Exercise objective - Copy out nothing but the lines from the one holding "Focus the All channels per week field" through the end of the entries below, exactly as written and without the pictures.

Available data -

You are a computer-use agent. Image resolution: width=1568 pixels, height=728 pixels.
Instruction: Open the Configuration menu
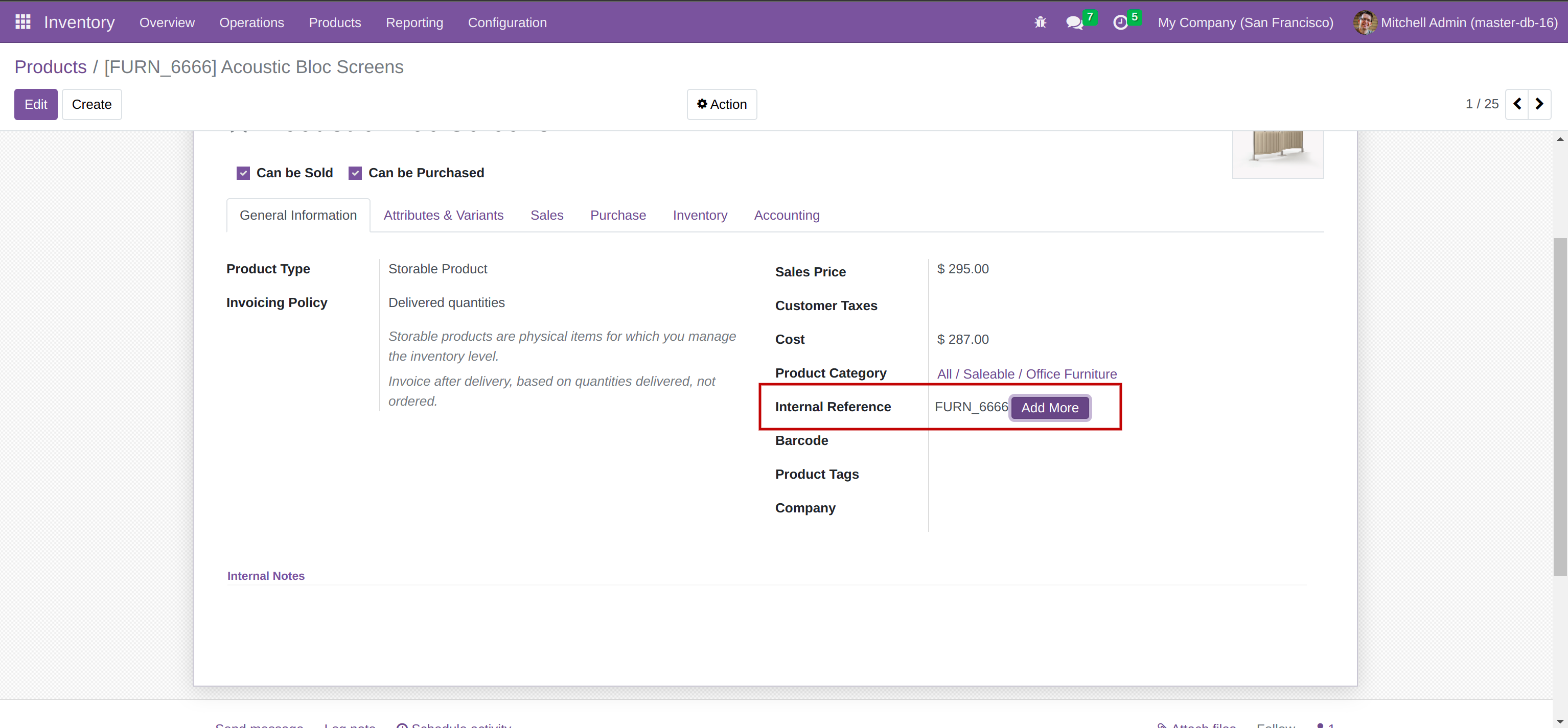point(507,22)
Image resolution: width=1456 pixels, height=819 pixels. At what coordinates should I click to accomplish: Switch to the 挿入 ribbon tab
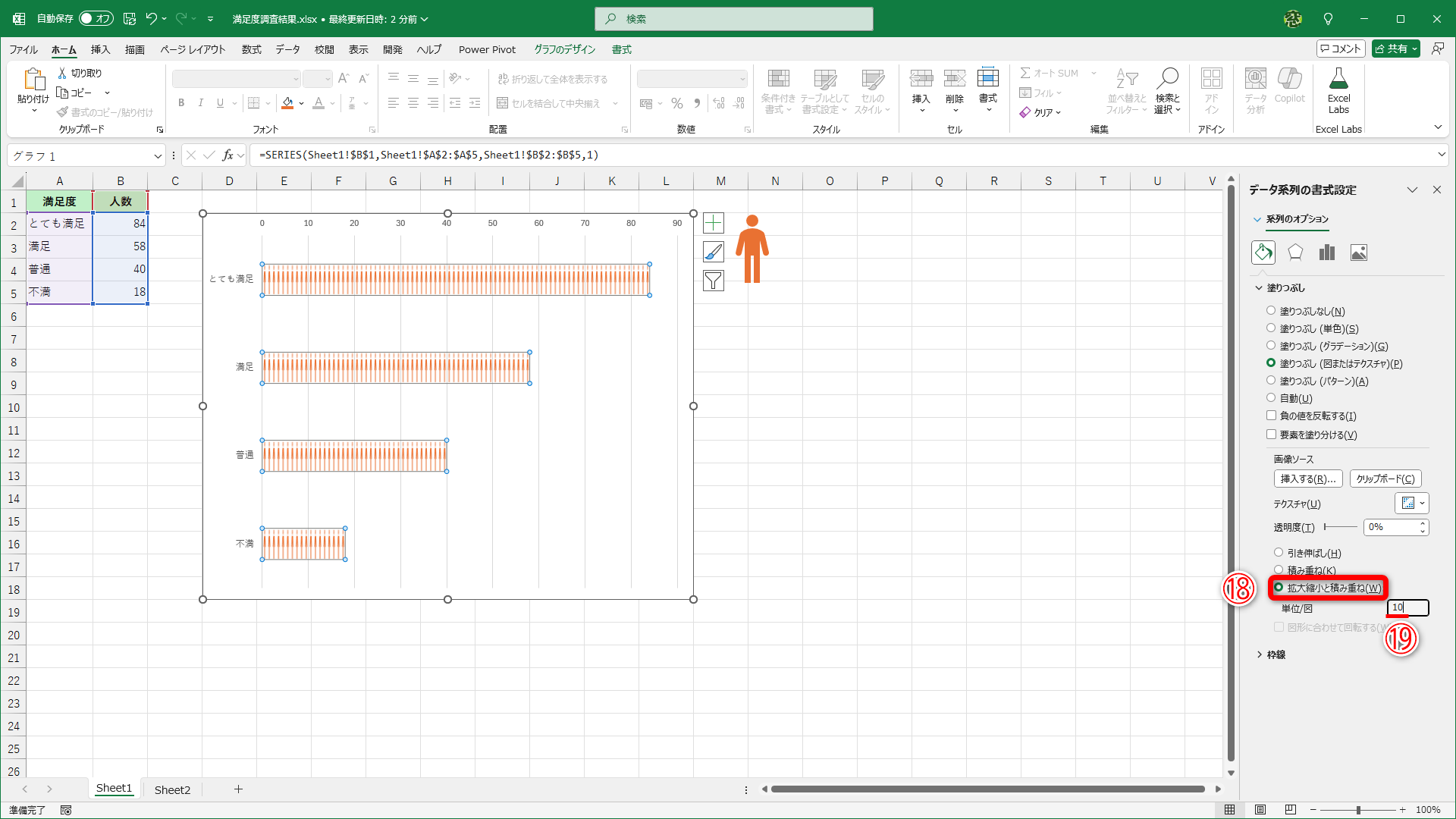tap(100, 49)
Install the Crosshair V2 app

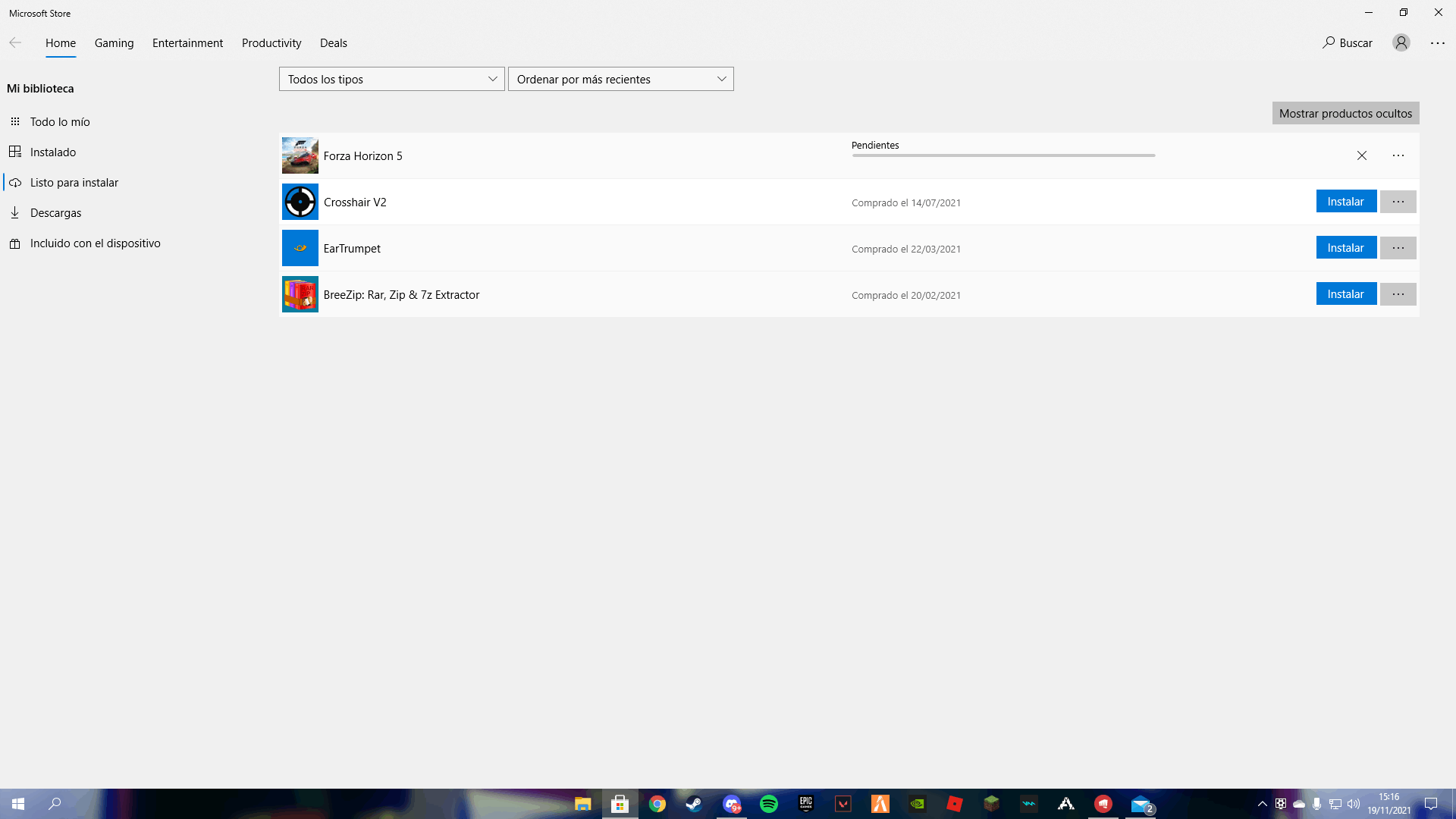[1345, 202]
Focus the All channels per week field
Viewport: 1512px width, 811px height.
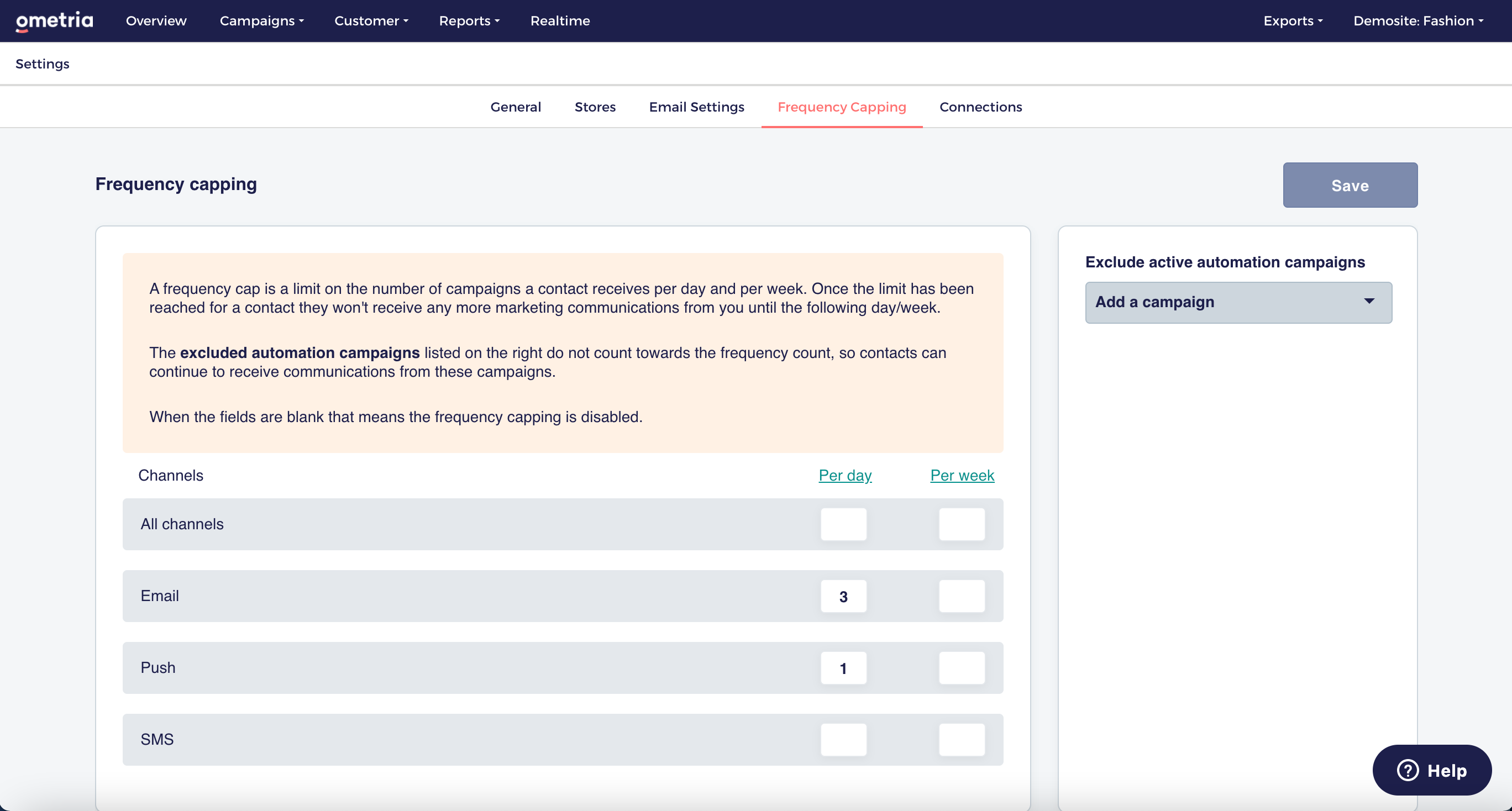[962, 524]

Your solution -
Focus the All channels per week field
Viewport: 1512px width, 811px height.
[962, 524]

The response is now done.